PROMPT 1
Edit the rows of stored items from a collection below by changing "image size" to "image dimensions" and leaving everything else unchanged. Omit the pictures from your output.
:: READING PASSAGE ::
# Anyone who "free feeds"



## lilbabyvenus (Mar 3, 2010)

I'm just curious if your dogs have gained any extra weight by free feeding richer foods like Evo? I free feed Core right now with no problems, but am going to start switching to Evo, and am just curious if I can still free feed, or if I should feeding measured out meals?


----------



## malluver1005 (Nov 15, 2009)

When Aspen was on EVO, I didn't free feed him. As he will eat, eat and eat. I fed him twice a day. I say give it a try...all dogs are different. You will see if she gains weight or not. :smile:


----------



## Ania's Mommy (Feb 8, 2009)

We free fed Ania Evo Red Meat with no problems. But she wasn't very interested in ANY kibble we gave her. Even the super-premium stuff! She would eat just enough to maintain her weight.

Richelle


----------



## lilbabyvenus (Mar 3, 2010)

Ok, thanks! I'll give it a try for a little while and see how it goes. If they start gaining weight or eating way too much I'll be sure to start them on meals.


----------



## CorgiPaws (Mar 31, 2009)
:::
:: INPUT MATERIAL ::
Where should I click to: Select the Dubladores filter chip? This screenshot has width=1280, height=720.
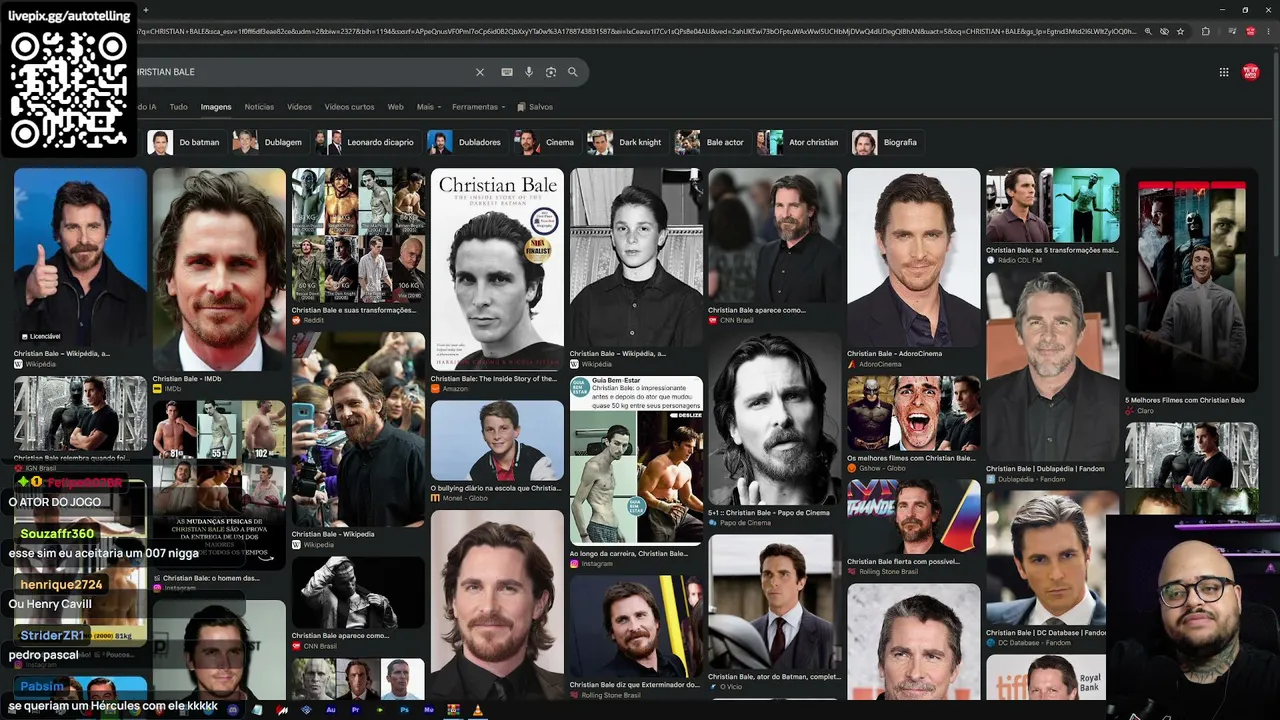coord(465,142)
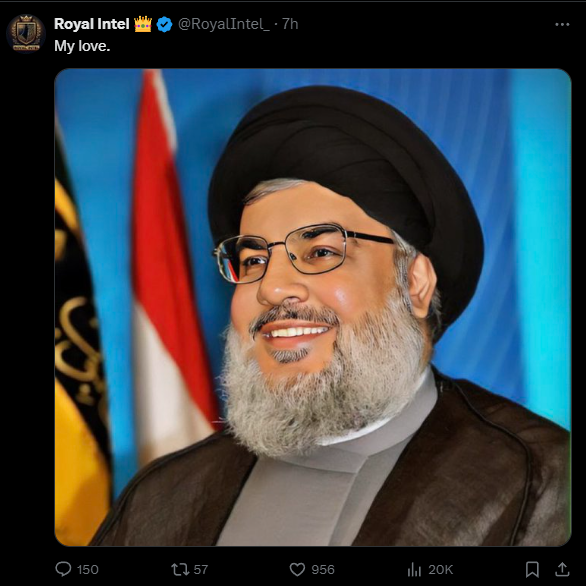This screenshot has height=586, width=586.
Task: Open the post via the 7h timestamp
Action: point(290,24)
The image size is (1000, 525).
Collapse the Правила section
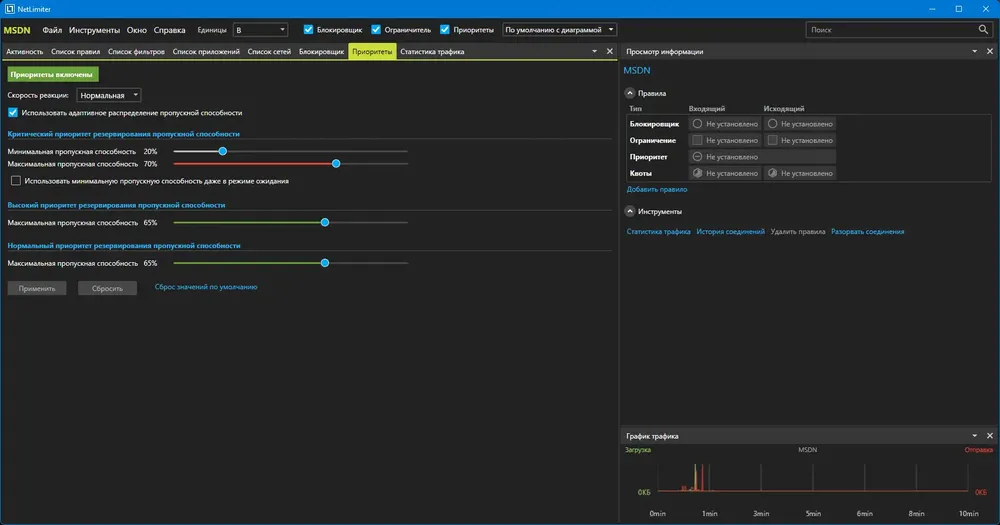pos(629,93)
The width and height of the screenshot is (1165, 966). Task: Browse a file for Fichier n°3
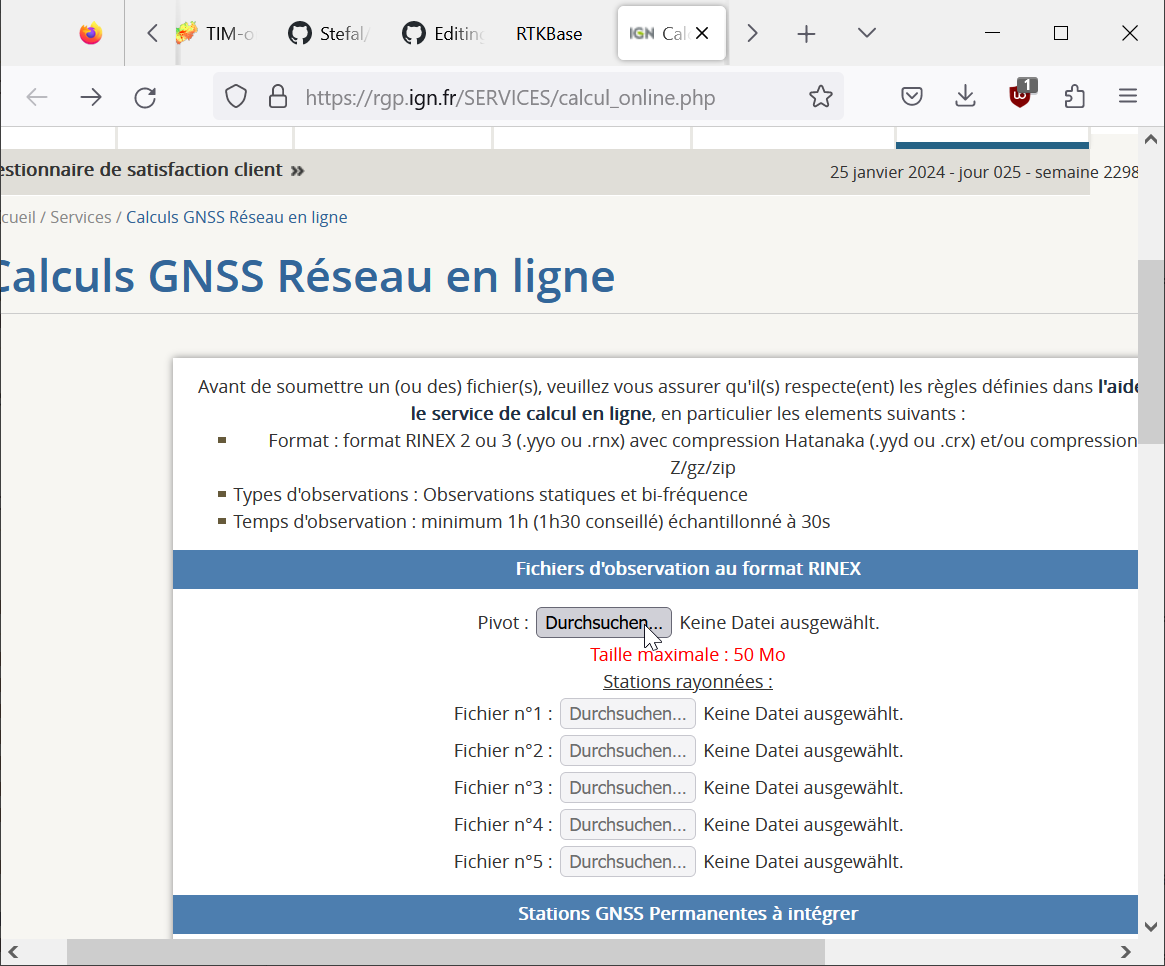(x=627, y=788)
:::
PROMPT 2
In the forum thread on free feeding, how often did malluver1005 feed Aspen while he was on EVO?

WRITTEN REPLY 1
Where should I click to: Select the Dubladores filter chip? This screenshot has width=1280, height=720.
coord(465,142)
This screenshot has height=586, width=586.
Task: Open the post via the 7h timestamp
Action: point(290,24)
The image dimensions is (1000, 525).
Collapse the Правила section
pos(629,93)
The width and height of the screenshot is (1165, 966). Task: Browse a file for Fichier n°3
(x=627, y=788)

WRITTEN REPLY 2
Twice a day.